38 - Estado laico e tradições culturais


Pessoal, seguem outros textos sobre o avanço do secularismo na atualidade e dos conflitos ou controvérsias culturais que ele costuma gerar - exemplos do impacto da modernização na configuração das sociedades contemporâneas. Os textos são alguns interessantes comentários do jornalista Reinaldo Azevedo sobre os movimentos seculares extremistas no Ocidente (inclusive no Brasil) que, em nome do caráter laico do Estado, tentam proibir crucifixos em escolas ou repartições públicas. Eles foram publicados originalmente no blog do autor http://veja.abril.com.br/blog/reinaldo e seguem abaixo adaptados:
Texto I – O caso da Itália
Não pensem que os ateus e laicistas que pretendem eliminar os crucifixos das repartições púbicas brasileiras inovam, não! Essa não é uma luta nativa. Ao contrário! Há um movimento mundial neste sentido. A questão chegou à Corte Européia de Direitos Humanos, que fica em Estrasbugo, em fevereiro de 2011 — e não poderia haver ambiente mais laicista do que aquele. Não foi o crucifixo que venceu, mas o bom senso.

Qual é o caso? Sintetizo (leia mais aqui). Sole Lautsi, uma miliante do ateísmo, recorreu à Justiça italiana para que, atenção!, SE PROIBISSE a exposição de crucifixos nas escolas da Itália. Perdeu! Procurou então a Corte Européia. Numa primeira instância, ganhou. O estado italiano recorreu, e se deu o grande e final jugalmento.
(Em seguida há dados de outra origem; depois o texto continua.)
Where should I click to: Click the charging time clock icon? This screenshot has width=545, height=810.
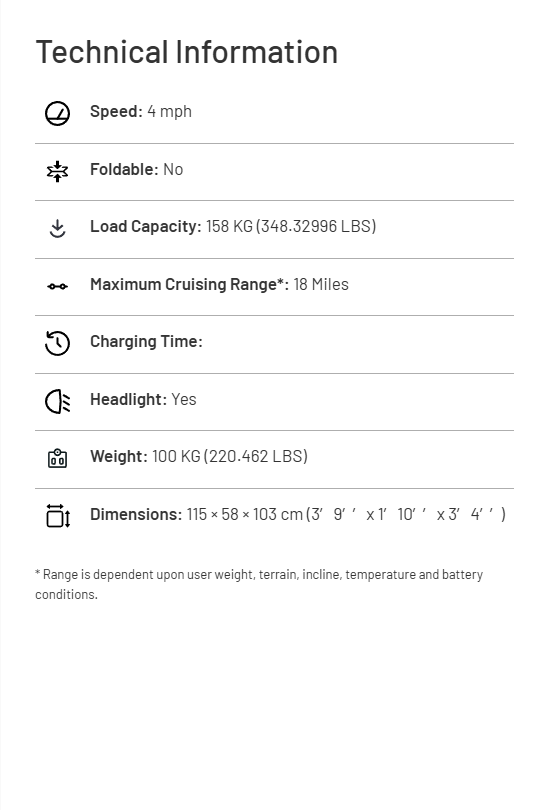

Por 15 a 2, o tribunal pleno da Corte Européia decidiu que as escolas italianas TÊM, SIM, O DIREITO, SE QUISEREM, DE EXIBIR O CRUCIFIXO. O advogado da Itália, no caso, foi Joseph Weiler, um judeu ortodoxo. Já falo mais sobre ele. FEZ A DEFESA COM O QUIPÁ NA CABEÇA!!! E de graça. Judeu que é, conhece as falanges do preconceito e da intolerância. Com humor, chegou a afirmar, como lembrou o caro leitor Gandalf, neste blog: “Se eu recebesse algo por essa causa, diriam: ‘Esse judeu é capaz até de defender o crucifixo por dinheiro!’”.

Atenção para esta fala:

“A secularização é excludente porque favorece a crença secular e exclui todas as outras crenças, especialmente as religiosas, enquanto o princípio da neutralidade e inclusivo porque permite as crenças religiosas e seculares no espaço público”.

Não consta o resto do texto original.